Instructions for the task ▸ Where the line containing "Given: Open the hamburger main menu" appears, begin retyping; continue exactly through the final line of the data. Omit every picture.

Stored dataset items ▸
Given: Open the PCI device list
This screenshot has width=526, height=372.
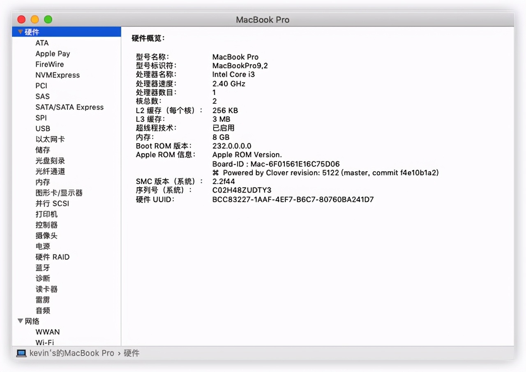Looking at the screenshot, I should click(41, 86).
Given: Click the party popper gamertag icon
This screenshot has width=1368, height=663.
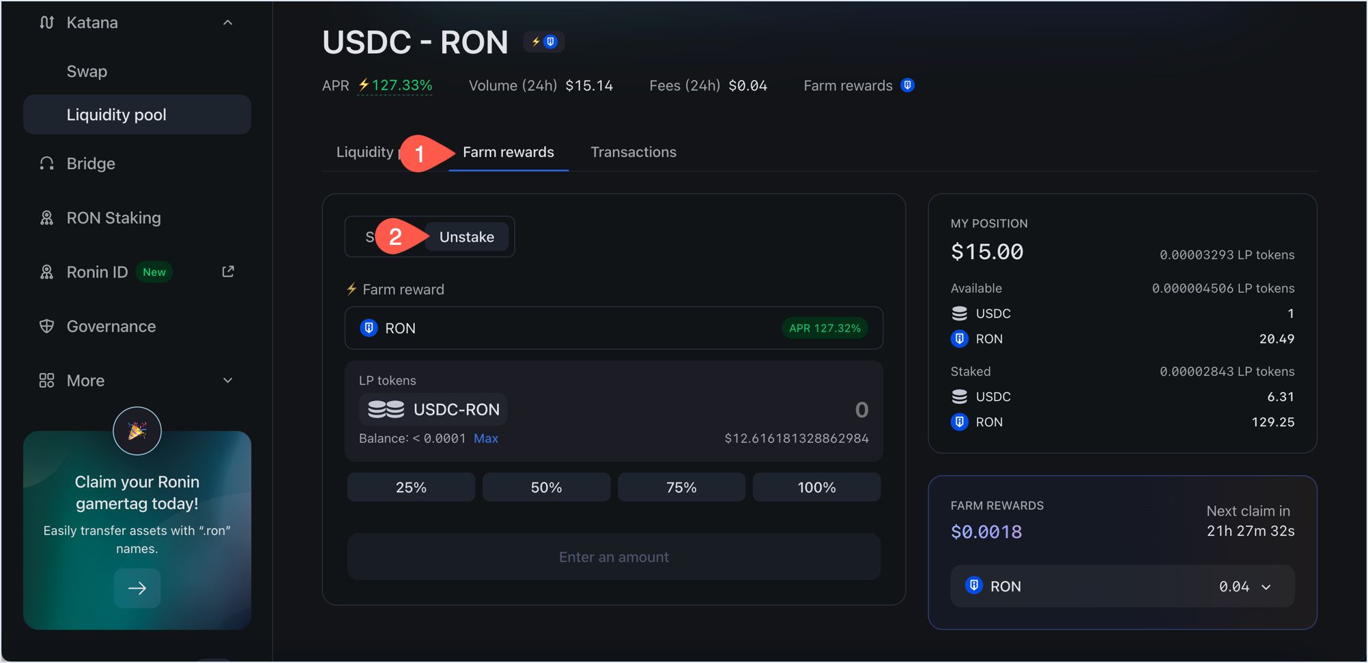Looking at the screenshot, I should click(137, 430).
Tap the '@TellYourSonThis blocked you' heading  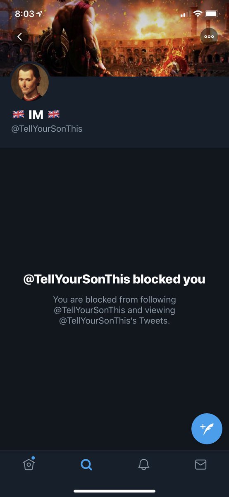point(115,279)
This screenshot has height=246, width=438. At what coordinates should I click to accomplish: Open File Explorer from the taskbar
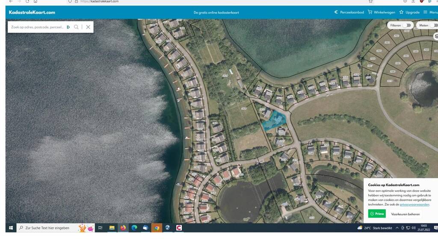[x=112, y=228]
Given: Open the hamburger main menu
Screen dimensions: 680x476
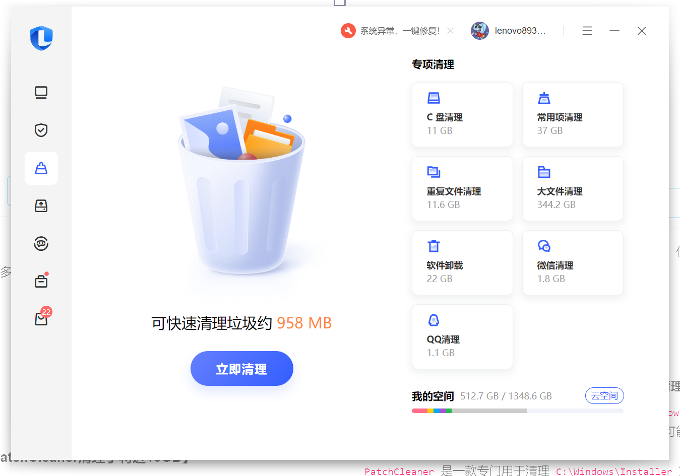Looking at the screenshot, I should [x=587, y=30].
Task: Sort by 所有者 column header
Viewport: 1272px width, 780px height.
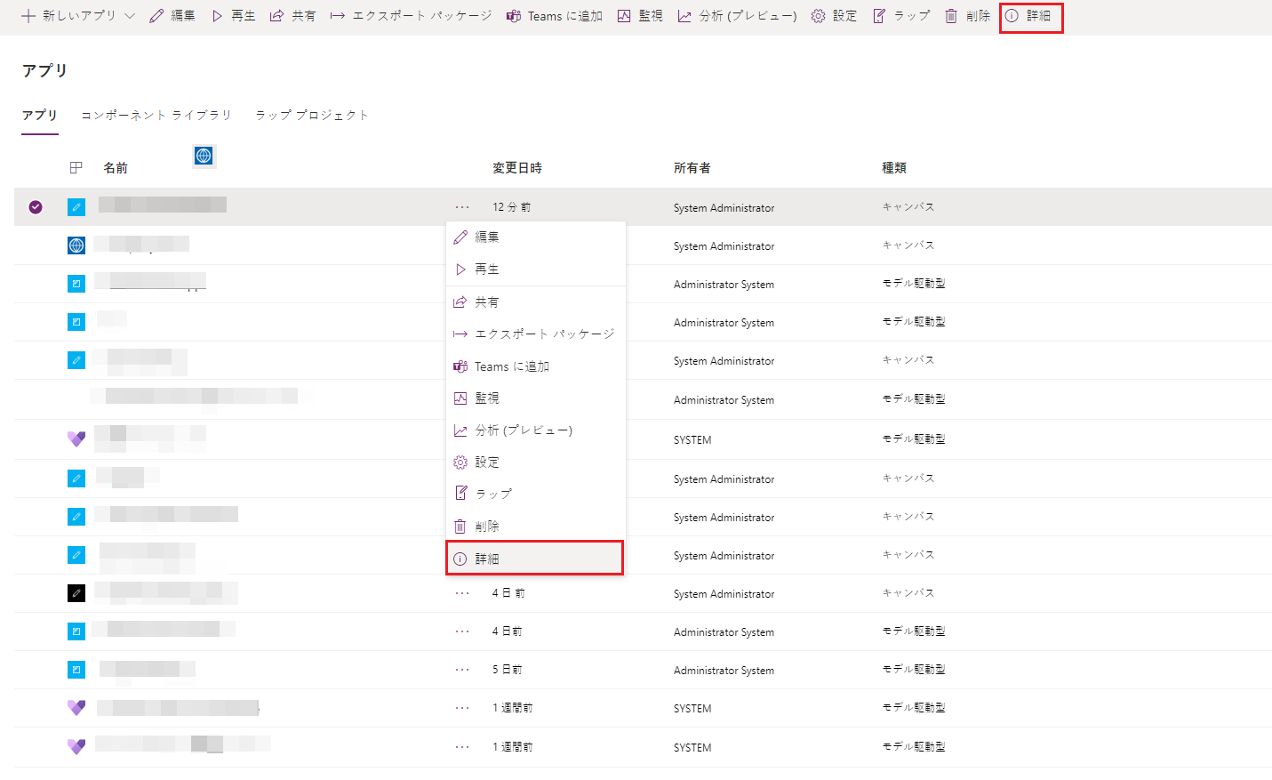Action: [692, 168]
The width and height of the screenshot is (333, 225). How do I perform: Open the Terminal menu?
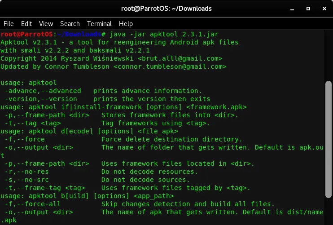99,24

Response to this exercise ▸
Given: Open the hamburger main menu
Screen dimensions: 680x476
Looking at the screenshot, I should [x=587, y=30].
Task: Sort by 所有者 column header
Viewport: 1272px width, 780px height.
Action: [692, 168]
The width and height of the screenshot is (333, 225). How do I perform: Open the Terminal menu?
99,24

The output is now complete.